WORK TO BE COMPLETED
From the rows below, copy out every line that contains the word "perform".
____ RECORD EXTRACTS
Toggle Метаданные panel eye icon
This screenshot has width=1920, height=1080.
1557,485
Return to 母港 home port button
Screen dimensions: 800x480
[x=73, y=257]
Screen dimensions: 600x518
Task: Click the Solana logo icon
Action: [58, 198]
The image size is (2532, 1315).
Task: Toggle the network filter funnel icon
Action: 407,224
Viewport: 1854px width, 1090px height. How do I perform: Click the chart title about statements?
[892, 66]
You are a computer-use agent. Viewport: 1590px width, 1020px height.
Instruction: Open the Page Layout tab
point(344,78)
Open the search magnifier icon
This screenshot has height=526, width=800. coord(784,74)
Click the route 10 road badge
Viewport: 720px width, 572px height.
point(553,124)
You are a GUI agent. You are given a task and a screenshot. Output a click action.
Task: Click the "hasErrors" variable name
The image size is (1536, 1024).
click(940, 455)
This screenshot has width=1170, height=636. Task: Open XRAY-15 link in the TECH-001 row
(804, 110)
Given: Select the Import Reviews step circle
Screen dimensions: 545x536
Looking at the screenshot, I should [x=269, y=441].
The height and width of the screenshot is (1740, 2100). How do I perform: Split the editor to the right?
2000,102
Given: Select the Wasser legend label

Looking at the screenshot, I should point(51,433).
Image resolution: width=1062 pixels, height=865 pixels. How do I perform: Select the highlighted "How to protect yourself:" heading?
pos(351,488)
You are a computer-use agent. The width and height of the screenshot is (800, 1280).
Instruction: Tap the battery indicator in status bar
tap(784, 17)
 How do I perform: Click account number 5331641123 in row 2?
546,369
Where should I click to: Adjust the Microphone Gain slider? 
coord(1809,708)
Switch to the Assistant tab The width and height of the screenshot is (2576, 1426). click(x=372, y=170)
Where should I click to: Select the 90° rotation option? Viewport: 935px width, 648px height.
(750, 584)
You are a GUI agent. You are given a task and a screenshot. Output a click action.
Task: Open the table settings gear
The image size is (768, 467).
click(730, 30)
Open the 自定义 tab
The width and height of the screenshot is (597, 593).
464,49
________
EXERCISE OUTPUT
Viewport: 1854px width, 1090px height. How do I perform: Click the chart title about statements?
The height and width of the screenshot is (1740, 2100). How do I perform: Split the editor to the right?
Image resolution: width=1062 pixels, height=865 pixels. How do I perform: Select the highlighted "How to protect yourself:" heading?
 How do I perform: Click account number 5331641123 in row 2?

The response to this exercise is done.